1
votes

I m trying to run Spark on Kubernetes as Scheduler.

It works fine when running from outside of kubernetes cluster using kubectl proxy.

spark-shell --master k8s://http://localhost:8001 --conf spark.kubernetes.container.image=abdoumediaoptimise/spark

But whenever we try running spark-shell or spark-submit from within a pod directly , it never works (even by following rbac from spark docs with : --conf spark.kubernetes.authenticate.driver.serviceAccountName=spark . We have authorization execution exception:

io.fabric8.kubernetes.client.KubernetesClientException: Failure executing: GET at: https://kubernetes/api/v1/namespaces/default/pods?labelSelector=spark-app-selector%3Dspark-application-1574714537374,spark-role%3Dexecutor. Message: Forbidden!Configured service account doesn't have access. Service account may have been revoked. pods is forbidden: User "system:serviceaccount:default:default" cannot list resource "pods" in API group "" in the namespace "default"

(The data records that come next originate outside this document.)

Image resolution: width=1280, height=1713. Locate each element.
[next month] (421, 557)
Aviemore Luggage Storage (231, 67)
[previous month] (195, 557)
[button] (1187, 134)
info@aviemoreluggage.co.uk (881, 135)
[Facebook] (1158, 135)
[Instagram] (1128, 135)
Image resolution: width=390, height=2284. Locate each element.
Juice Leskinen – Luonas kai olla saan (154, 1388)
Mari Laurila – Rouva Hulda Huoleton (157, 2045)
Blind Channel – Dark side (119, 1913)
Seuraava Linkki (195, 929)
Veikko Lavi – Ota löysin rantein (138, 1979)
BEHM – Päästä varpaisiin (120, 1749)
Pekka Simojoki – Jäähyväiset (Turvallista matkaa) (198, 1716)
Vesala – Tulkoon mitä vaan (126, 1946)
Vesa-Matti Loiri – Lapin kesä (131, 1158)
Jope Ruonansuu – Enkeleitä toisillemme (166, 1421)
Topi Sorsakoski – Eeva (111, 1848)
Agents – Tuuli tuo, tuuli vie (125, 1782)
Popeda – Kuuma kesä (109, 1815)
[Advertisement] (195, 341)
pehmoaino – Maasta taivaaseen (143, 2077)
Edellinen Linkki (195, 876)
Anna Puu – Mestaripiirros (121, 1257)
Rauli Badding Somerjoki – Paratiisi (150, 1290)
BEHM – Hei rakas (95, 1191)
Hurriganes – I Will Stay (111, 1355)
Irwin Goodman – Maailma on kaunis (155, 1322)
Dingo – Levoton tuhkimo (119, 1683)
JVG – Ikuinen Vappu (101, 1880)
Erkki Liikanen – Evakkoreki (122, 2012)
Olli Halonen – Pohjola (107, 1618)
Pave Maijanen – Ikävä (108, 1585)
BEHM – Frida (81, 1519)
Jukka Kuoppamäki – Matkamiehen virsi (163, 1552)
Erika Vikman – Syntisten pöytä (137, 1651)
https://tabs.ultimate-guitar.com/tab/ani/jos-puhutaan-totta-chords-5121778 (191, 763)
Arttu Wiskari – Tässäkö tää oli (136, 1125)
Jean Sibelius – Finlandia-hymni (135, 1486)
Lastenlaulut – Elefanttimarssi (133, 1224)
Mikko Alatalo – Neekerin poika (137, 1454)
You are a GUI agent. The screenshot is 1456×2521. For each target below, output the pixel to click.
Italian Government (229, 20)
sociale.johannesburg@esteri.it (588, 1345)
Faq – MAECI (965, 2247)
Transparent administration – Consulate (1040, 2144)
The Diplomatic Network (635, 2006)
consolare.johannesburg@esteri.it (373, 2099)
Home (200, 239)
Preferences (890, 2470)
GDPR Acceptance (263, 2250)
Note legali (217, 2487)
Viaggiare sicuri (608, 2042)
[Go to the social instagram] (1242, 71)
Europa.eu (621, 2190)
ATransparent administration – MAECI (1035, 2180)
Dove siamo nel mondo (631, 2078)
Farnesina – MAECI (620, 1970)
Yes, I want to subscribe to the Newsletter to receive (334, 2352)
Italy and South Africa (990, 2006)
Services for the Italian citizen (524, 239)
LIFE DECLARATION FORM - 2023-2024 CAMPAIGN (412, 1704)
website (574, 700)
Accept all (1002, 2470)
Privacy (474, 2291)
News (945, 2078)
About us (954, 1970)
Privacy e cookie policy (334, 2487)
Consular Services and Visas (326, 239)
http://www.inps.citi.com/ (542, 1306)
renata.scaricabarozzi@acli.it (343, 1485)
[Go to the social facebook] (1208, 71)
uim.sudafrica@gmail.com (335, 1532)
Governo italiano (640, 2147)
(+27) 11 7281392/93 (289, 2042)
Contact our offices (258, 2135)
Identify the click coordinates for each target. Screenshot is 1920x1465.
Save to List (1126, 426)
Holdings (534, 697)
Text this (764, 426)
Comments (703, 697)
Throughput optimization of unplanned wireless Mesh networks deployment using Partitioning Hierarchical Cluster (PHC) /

Any idea how to Launch Spark from within pods ? this actually makes using spark k8s:// with notebooks impossible

Spark RBAC YAML file

apiVersion: v1
kind: ServiceAccount
metadata:
  name:  spark
  namespace: default
---
apiVersion: rbac.authorization.k8s.io/v1beta1
kind: ClusterRoleBinding
metadata:
  name: spark
roleRef:
  apiGroup: rbac.authorization.k8s.io
  kind: ClusterRole
  name: edit
subjects:
  - kind: ServiceAccount
    name: spark
    namespace: default
1
Make sure you ran the following commands in the documentation against your kubectl to have created the required service account and cluster role binding. kubectl create serviceaccount spark and kubectl create clusterrolebinding spark-role --clusterrole=edit --serviceaccount=default:spark --namespace=defaultPhilippe Haussmann
@PhilippeHaussmann I did, but still not workingAbba
Could you share your yaml manifests of the appropriate clusterrolebinding and serviceaccount ?mario
@mario I applied with kubectl instructions from Philippe aboveAbba
Do you get the same error message after applying it ? The message you quoted points out the cause of the issue quite precisely and is rather self-explanatory.mario

1 Answers

0
votes

spark.kubernetes.authenticate.driver.serviceAccountName - is the ServiceAccount name which Spark Driver's Kubernetes client uses to authenticate to Kubernetes API to request executors.

You are looking for spark.kubernetes.authenticate.submission.*, which are used to configure Kubernetes client of SparkSubmit application to authenticate to the Kubernetes API to request Service, ConfigMap and Driver Pod.

To make it work configure your Pod with the ServiceAccount of interest: spec.serviceAccountName: <your-SA>. After that use the mounted to the /var/run/secrets/kubernetes.io/serviceaccount directory files inside a Pod to configure the spark.kubernetes.authenticate.submission.* options.